- EXERCISE REQUIREMENTS -
- a) From the leadership course listing, list the internal skillsets that rEvolutionary leadership is said to center on.
- b) According to the leadership course listing, what do other organizations pay for the course?
- c) Resume the leadership course listing after its final sentence and write the next part of the course description.

August 3, 2022 @ 4:00 am October 19, 2022 @ 1:00 pm

$875 – $1000

Pricing

  • Organizations that Have an Enterprise Engagement Package and/or Achieved COA Accreditation: $875
  • Other Organizations: $1,000

Virtual Meeting Dates

  • Aug. 3 from 1:30-4:30 p.m. ET
  • Aug. 19 from noon-1 p.m. ET
  • Sept. 9 from 11 a.m.-1 p.m. ET
  • Sept. 30 from noon-1 p.m. ET
  • Oct. 19 from 2-4 p.m. ET

About the Course

Leaders operate within an environment of rapid, unpredictable, and unrelenting change. The social and political landscape are ever evolving, creating challenges and opportunities to drive meaningful and sustainable personal and organizational change through rEvolutionary LeadershipTM. Social Current’s rEvolutionary Leadership model encompasses the notion that leaders must be both evolutionary—managing constant change over time and reacting and responding to the environment, and revolutionary—change agents who not just react to change but lead change using disruption as a creative force to act upon the environment through the lens of equity. rEvolutionary leadership centers on four internal skillsets that interplay with one another to generate an individual’s leadership capacities: Cognitive, Emotional, Spiritual, and Behavioral.

- GIVEN ENTRIES -
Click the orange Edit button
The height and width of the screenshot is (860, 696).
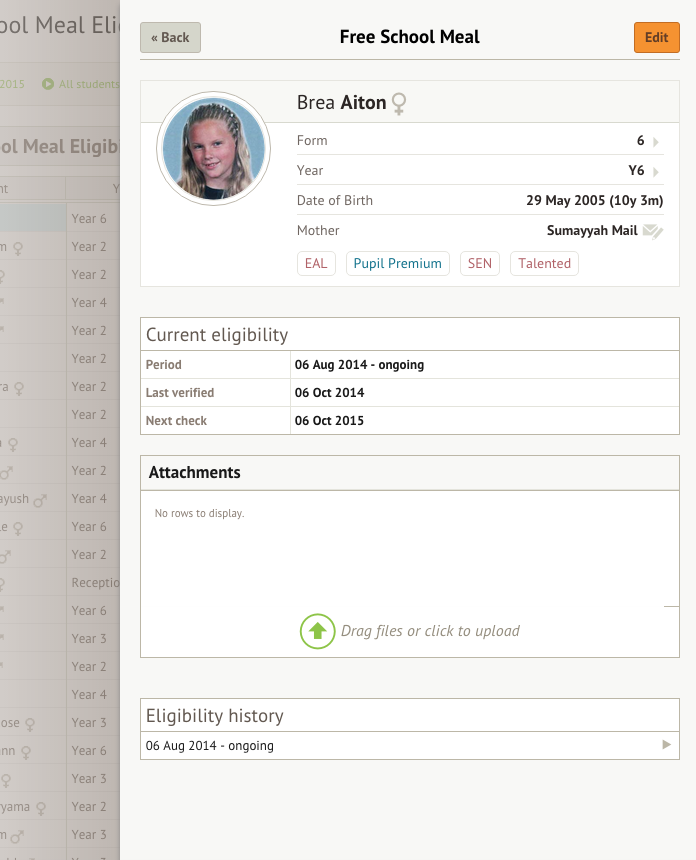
* * *
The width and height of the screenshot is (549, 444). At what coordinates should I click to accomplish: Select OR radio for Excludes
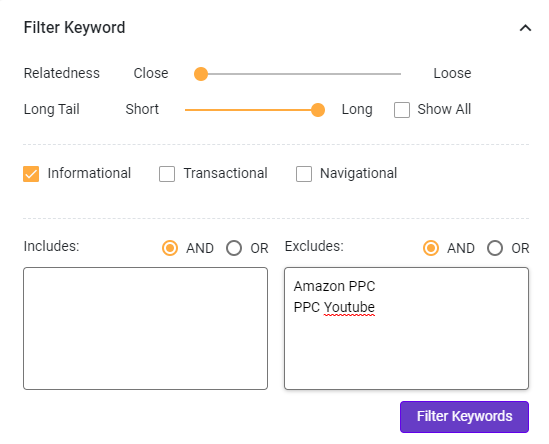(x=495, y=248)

- ANSWERS TO THE PROBLEMS -
- a) Cognitive, Emotional, Spiritual, Behavioral

- b) $1,000

- c)
This multiweek mini-course is designed to address the importance of organizational change and will focus on individual, team, and organizational leadership. It will provide learners with the foundation for examining and developing their own individual leadership style. The social sector is faced with an incredibly challenging and rapidly changing operating environment, marked by shrinking resources, higher expectations to demonstrate impact, and challenges to the social contract. Consequently, nonprofit leaders must possess the ability to navigate complexity, secure buy in, and break down barriers, to just name a few, so that their organizations can achieve their respective mission and vision. Change leaders understand the importance to building a high-impact organization is not just nestled in self-leading and self-investing. Real change leadership is also about investing in others that follow, creating and developing a learning organization that understands the change equation and working co-creatively with leaders in the communities and neighborhoods being served for maximum impact.

Leaders will understand the alignment of cognitive, emotional, behavioral and spiritual aspects of leadership needed to support change leadership within and through their organizations.

  • Cognitive Capacity – the conscious, intellectual ability to anticipate, perceive, understand, and analyze factors in the environment that may drive the need for change
  • Emotional Capacity – the capacity to emotionally process environmental factors that might lead to change, and to experience the resulting empathy, passion, courage and resolve that motivate the leader to work for change
  • Spiritual Capacity – the ability to envision with clarity the better future that could be brought about through change, and the will to believe that achieving that future state is not only attainable but a moral obligation
  • Behavioral Capacity – the ability to foresee and implement the tangible, observable, measurable actions that will set change in motion

The need for change, planning for change, implementing change, and evaluating change will be discussed from a variety of theoretical and practical perspectives. In the end, real systems change takes place through powerful high-performing and high-impact teams, organizations, and communities made up of rEvolutionary leaders.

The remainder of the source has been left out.